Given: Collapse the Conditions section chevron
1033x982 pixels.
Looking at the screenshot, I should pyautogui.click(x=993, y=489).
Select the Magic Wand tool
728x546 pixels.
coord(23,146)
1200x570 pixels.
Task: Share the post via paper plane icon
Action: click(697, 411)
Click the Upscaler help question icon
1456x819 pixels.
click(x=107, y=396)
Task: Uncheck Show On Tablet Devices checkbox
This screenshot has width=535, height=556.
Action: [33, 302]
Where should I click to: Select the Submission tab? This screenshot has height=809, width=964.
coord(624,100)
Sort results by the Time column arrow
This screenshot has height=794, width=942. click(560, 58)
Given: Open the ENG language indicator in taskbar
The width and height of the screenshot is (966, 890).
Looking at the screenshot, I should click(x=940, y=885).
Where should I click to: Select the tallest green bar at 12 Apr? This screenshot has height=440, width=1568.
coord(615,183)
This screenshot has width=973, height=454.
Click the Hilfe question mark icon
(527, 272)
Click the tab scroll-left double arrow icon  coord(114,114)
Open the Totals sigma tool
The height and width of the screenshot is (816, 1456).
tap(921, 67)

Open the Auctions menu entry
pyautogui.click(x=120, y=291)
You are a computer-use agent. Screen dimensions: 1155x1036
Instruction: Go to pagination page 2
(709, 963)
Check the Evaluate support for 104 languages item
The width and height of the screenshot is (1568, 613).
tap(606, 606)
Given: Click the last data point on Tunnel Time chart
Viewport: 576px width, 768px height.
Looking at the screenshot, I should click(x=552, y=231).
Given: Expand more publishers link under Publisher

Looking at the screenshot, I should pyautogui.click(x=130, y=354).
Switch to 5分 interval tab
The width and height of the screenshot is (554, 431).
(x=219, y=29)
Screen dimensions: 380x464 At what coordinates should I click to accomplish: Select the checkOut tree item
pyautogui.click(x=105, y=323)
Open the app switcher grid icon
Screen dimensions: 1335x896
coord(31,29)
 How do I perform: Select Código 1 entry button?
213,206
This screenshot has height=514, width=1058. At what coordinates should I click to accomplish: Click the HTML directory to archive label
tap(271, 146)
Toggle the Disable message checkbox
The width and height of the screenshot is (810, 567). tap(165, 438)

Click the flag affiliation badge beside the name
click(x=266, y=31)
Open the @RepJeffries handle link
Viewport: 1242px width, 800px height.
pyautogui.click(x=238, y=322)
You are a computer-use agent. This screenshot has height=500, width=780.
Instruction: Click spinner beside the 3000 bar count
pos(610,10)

- What you need to do -
Please extract everything in the listing from the line containing "Given: Expand more" down to the line containing "pyautogui.click(x=238, y=322)", both included, and repeat those lines exactly.

- Final result -
Given: Expand more publishers link under Publisher

Looking at the screenshot, I should pyautogui.click(x=130, y=354).
Switch to 5分 interval tab
The width and height of the screenshot is (554, 431).
(x=219, y=29)
Screen dimensions: 380x464 At what coordinates should I click to accomplish: Select the checkOut tree item
pyautogui.click(x=105, y=323)
Open the app switcher grid icon
Screen dimensions: 1335x896
coord(31,29)
 How do I perform: Select Código 1 entry button?
213,206
This screenshot has height=514, width=1058. At what coordinates should I click to accomplish: Click the HTML directory to archive label
tap(271, 146)
Toggle the Disable message checkbox
The width and height of the screenshot is (810, 567). tap(165, 438)

Click the flag affiliation badge beside the name
click(x=266, y=31)
Open the @RepJeffries handle link
Viewport: 1242px width, 800px height.
pyautogui.click(x=238, y=322)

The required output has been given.